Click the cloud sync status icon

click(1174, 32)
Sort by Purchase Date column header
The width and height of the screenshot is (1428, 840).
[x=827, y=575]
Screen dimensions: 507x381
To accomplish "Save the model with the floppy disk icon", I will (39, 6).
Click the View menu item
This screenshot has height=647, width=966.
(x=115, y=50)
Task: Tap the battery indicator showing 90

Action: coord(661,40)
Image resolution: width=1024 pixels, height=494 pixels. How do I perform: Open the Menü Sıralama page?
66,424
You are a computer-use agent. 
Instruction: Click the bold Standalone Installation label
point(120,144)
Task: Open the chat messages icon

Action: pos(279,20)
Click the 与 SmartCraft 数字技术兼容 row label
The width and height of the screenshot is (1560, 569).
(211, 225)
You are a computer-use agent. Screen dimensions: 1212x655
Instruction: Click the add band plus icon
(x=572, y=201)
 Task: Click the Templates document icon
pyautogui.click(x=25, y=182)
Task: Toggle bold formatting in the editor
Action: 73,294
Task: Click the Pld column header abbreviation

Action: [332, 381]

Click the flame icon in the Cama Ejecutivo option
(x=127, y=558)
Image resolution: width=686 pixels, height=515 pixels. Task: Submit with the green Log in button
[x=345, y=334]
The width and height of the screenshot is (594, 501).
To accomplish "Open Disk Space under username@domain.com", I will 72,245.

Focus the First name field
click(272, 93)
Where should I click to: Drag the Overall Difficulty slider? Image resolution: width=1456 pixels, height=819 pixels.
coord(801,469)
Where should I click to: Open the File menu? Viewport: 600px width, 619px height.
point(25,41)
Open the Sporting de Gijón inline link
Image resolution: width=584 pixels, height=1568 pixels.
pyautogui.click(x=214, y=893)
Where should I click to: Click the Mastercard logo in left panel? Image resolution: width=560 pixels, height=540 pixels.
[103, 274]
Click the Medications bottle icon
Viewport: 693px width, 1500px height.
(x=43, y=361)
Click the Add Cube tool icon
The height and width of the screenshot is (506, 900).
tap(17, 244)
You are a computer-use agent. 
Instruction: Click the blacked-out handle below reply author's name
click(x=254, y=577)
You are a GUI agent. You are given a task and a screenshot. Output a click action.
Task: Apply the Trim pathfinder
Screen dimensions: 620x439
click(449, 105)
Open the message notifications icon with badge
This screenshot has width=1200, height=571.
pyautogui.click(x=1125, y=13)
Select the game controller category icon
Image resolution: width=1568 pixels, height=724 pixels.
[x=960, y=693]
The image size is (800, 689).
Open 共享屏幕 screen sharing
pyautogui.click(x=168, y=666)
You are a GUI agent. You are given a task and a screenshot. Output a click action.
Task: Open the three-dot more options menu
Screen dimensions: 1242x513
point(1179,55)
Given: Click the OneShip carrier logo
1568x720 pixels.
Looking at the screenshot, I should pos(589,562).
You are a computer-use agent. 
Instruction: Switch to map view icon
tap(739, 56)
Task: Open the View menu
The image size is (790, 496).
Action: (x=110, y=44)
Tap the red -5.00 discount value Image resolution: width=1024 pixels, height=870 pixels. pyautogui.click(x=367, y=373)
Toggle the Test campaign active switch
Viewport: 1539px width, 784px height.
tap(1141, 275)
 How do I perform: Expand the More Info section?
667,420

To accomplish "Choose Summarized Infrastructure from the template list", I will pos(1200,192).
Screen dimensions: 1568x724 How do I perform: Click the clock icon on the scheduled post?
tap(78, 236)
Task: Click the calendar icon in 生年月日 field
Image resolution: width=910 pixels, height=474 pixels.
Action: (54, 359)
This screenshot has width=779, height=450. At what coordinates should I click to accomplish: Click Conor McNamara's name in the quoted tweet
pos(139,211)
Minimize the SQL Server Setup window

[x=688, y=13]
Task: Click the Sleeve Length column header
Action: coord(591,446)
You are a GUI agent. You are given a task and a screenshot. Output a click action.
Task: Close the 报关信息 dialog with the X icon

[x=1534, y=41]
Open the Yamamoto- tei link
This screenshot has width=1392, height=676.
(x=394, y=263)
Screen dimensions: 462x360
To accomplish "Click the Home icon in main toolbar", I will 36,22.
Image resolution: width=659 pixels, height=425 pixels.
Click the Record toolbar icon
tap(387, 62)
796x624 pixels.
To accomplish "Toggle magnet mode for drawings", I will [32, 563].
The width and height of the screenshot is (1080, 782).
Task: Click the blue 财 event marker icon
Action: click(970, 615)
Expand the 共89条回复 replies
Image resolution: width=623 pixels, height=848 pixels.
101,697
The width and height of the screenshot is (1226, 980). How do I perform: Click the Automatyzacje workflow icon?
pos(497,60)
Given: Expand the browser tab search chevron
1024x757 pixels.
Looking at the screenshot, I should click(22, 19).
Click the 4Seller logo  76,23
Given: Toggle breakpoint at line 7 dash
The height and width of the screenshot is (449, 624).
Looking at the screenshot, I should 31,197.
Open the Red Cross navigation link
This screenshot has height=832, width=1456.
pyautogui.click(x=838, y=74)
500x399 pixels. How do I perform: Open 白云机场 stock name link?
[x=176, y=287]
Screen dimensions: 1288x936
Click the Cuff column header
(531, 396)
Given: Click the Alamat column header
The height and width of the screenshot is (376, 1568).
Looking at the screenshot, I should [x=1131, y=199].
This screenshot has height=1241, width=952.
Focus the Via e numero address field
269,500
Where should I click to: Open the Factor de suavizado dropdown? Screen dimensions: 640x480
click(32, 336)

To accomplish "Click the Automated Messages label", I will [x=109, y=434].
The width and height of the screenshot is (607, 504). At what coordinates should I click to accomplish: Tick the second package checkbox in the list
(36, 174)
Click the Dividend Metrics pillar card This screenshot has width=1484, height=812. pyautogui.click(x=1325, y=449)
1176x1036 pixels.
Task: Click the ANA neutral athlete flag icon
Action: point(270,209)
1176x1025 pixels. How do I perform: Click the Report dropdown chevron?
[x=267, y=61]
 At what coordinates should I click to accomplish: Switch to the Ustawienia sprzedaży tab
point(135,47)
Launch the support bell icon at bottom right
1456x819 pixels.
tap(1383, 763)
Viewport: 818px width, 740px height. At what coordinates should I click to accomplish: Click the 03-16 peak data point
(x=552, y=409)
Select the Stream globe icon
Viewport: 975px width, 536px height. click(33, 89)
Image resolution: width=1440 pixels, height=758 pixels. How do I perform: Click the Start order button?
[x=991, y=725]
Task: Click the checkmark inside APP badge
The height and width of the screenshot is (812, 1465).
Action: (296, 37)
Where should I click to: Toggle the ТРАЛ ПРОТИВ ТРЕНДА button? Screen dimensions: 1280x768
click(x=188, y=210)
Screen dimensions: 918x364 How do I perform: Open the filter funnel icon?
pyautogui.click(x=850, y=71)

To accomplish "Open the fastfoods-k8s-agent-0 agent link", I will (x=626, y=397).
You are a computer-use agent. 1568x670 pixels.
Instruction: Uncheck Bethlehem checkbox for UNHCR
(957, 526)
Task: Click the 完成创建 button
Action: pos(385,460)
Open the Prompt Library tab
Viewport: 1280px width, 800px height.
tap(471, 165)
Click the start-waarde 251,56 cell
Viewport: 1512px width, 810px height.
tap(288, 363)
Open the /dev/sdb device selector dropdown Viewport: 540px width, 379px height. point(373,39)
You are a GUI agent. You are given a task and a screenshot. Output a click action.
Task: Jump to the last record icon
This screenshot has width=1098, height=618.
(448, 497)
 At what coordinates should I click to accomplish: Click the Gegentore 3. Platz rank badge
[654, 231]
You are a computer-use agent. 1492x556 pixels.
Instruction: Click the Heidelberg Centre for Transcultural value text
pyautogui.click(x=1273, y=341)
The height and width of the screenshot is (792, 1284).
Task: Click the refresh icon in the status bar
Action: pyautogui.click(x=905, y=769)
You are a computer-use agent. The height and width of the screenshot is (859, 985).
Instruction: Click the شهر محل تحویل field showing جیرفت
_ _ _ _ _
** PROBLEM TO SOLVE **
Only lines of the material that contain the word "computer" belong in the answer; copy each one.

** RESPONSE TO THIS TASK **
You are a computer-use agent. 
You are a computer-use agent. Screen dimensions: 1212x655
You are a computer-use agent. 
You are a computer-use agent. 
You are a computer-use agent. 1568x670 pixels.
You are a computer-use agent. 1492x556 pixels.
You are a computer-use agent. The height and width of the screenshot is (859, 985).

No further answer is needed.